Where can we get agile inspiration for this? The portfolio level in the Scaled Agile Framework(SAFe) provides some guidance (Lightweight Business Cases, Epics etc.). It separates the flow of work from the creation of capacity to do the work (motto “move the work to the people, not the people to the work”). SAFe almost kills off the project notion entirely in the interest of have stable (and therefore high performing) teams. This is a good direction to look in. If this is a step to far for you, Discipline Agile Development (DaD) has a specific name for this early phase: Inception. In the DaD Inception Phase:
- Form Initial Team
- Develop Common Vision
- Align with Enterprise Direction
- Explore Initial Scope
- Identify Initial Technical Strategy
- Develop Initial Release Plan
- Secure Funding
- Form Work Environment
- Identify Risks
Sounds like the right kind of things, doesn’t it? The challenge is that these are all unbound activities – how do we prevent endless polishing that ultimately delays finding out whether we have something of value or not (by building a bit and getting it out there).
I’ve had reasonable experience with setting a target time for these Inception activities but anything that involves a gateway (e.g. typically Secure Funding) can not be fully time-boxed because, if the funding committee say “No! Not good enough” then the proposal is bounced back to be further refined. (By the way it’s a good principle of process design that you should not have a stage gate without a way of limiting work-in-progress upstream.)
Team formed but not yet sprinting (Sprint 0)
The team are now here (incidentally, recruitment of team members can typically take 3+ months so Inception can be quite long). Should they start sprinting immediately? Most practitioners use a Sprint 0 whereby the team prepares itself to be delivering value. What should be in sprint 0? Here are some suggestions:
- Architectural goals/approach identified and made visible.
- High level architectural milestones understood
- Dependencies and risks have been identified and made visible.
- High-level conceptual design has been completed.
- Network requirements arranged
- Minimum environments ready (Development/test)
- Development machines ready (Local development environments)
- Logistic requirements in place (phone, desk, etc.)

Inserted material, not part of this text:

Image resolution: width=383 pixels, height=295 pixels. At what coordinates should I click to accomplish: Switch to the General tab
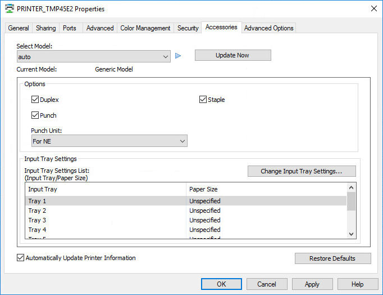19,28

- Tools for testing, coding, integrating, and building have been selected and installed
- The team has received required training
- Roles and responsibility have been defined
- Team board is set up
- Stakeholder map created
- Definition of done agreed.
When is sprint 0 done? Is it a fixed scope (all these things must be done) or fixed time (do as much as you can in 2 weeks). My encouragement is that it should be primarily on a fixed-time basis (as much as possible in 2 weeks) except for one item. This one:
AS A: Scrum team
I WANT TO: Create a Definition-of-Done and a tiny bit of working software (“hello world”) that fully meets this Definiton-of-Done
IN ORDER TO: Ensure the development pipeline works end-to-end
- Demonstrated/Reviewed by Product Owner
The Definition-of-Done should include releasing software into a production-like environment (or even better, to production itself). The reason I like this a lot is that it drives out all the problems around environments, documentation, version control, testing, security, release management, etc.
If you are not able to demonstrated in Sprint 0 that you can release to a production-like environment, you’re simply not ready to sprint.
Once the team is sprinting, then the sprint retrospective within Scrum is the mechanism whereby the team takes time to check whether they are (still?) in the promised land of regular value delivery and make changes to how they work as necessary.